About this task - All of the lines below are to be transcribed faithfully, with pictures excluded from the copy.

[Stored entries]

******************************

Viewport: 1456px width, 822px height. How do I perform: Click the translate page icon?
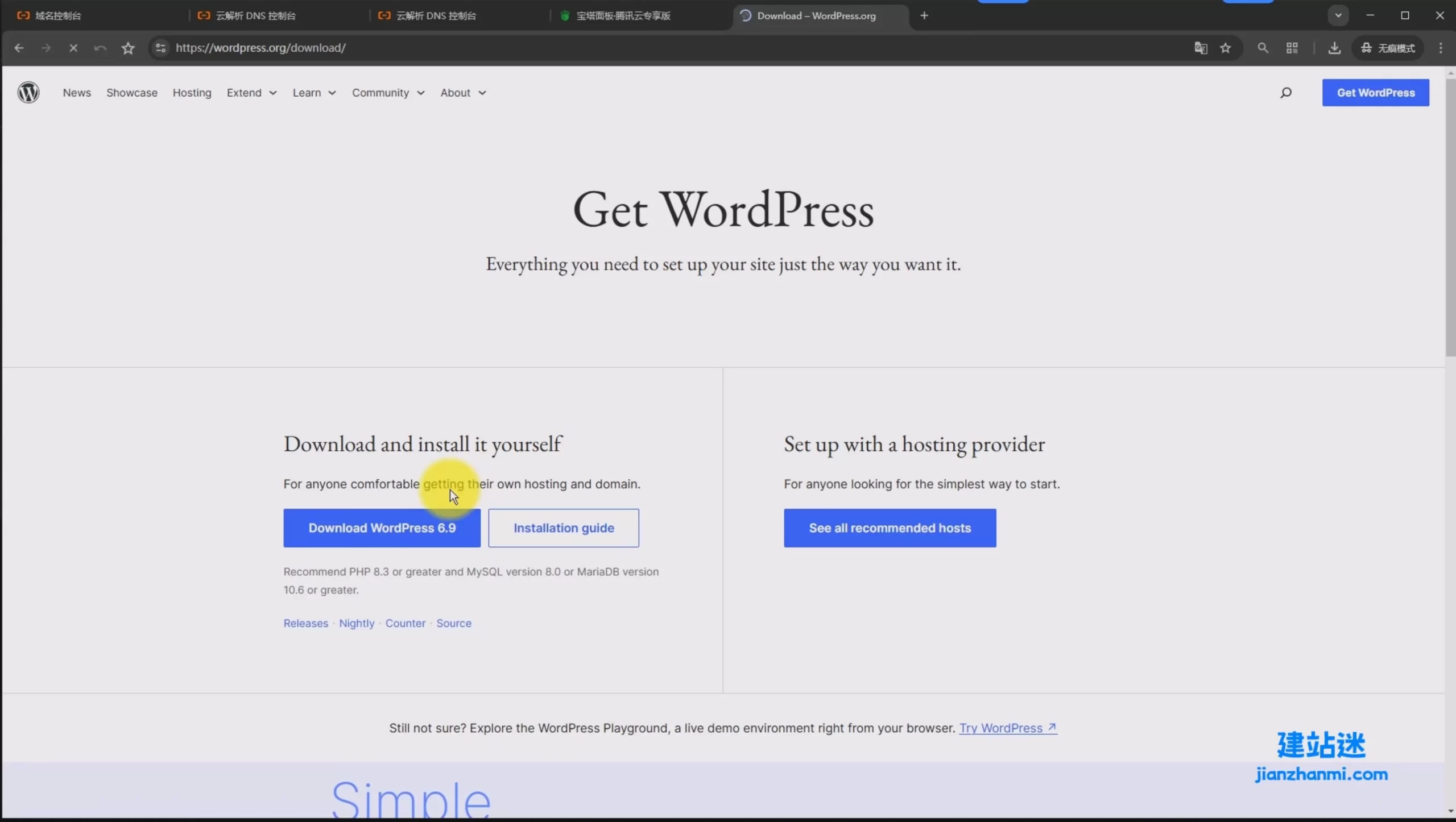click(x=1201, y=48)
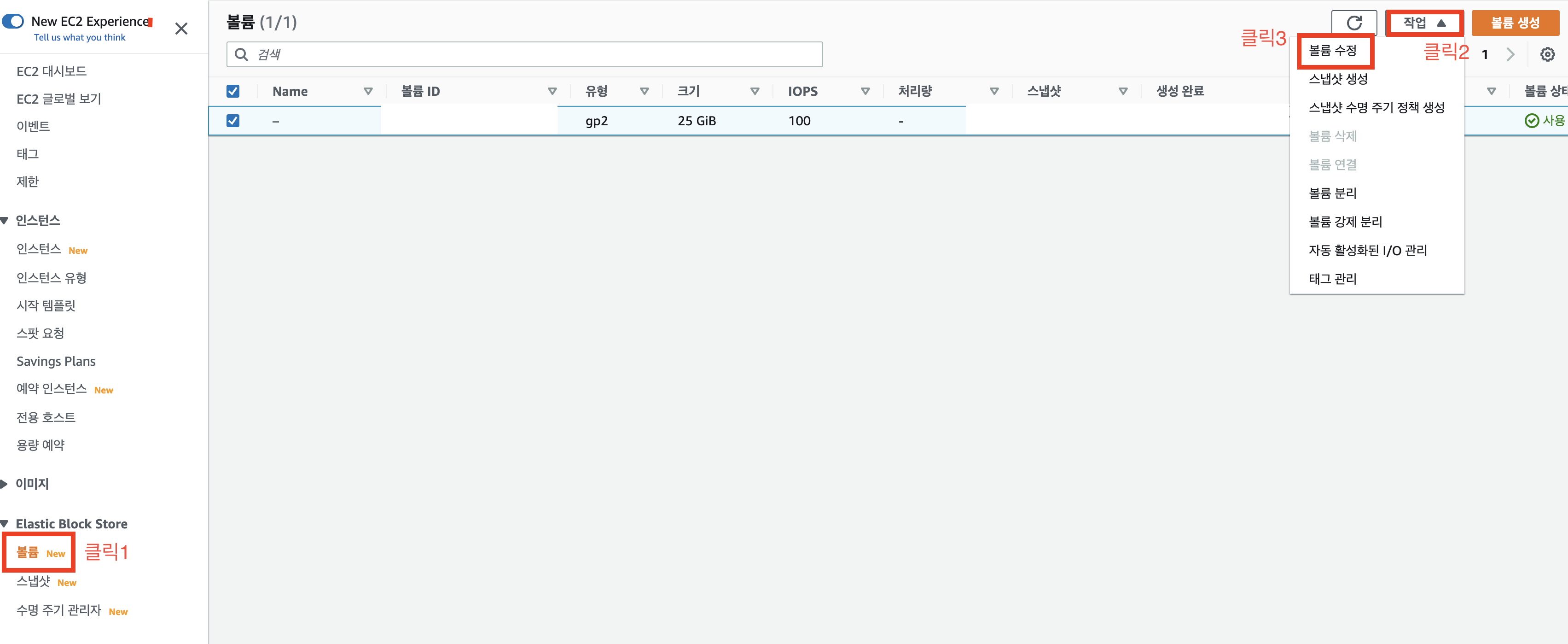This screenshot has width=1568, height=644.
Task: Click the next page chevron arrow
Action: 1510,55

******************************

Solution to this exercise -
Viewport: 1456px width, 822px height. How do I perform: Click the translate page icon?
click(x=1201, y=48)
This screenshot has width=1568, height=644.
Task: Click the next page chevron arrow
Action: 1510,55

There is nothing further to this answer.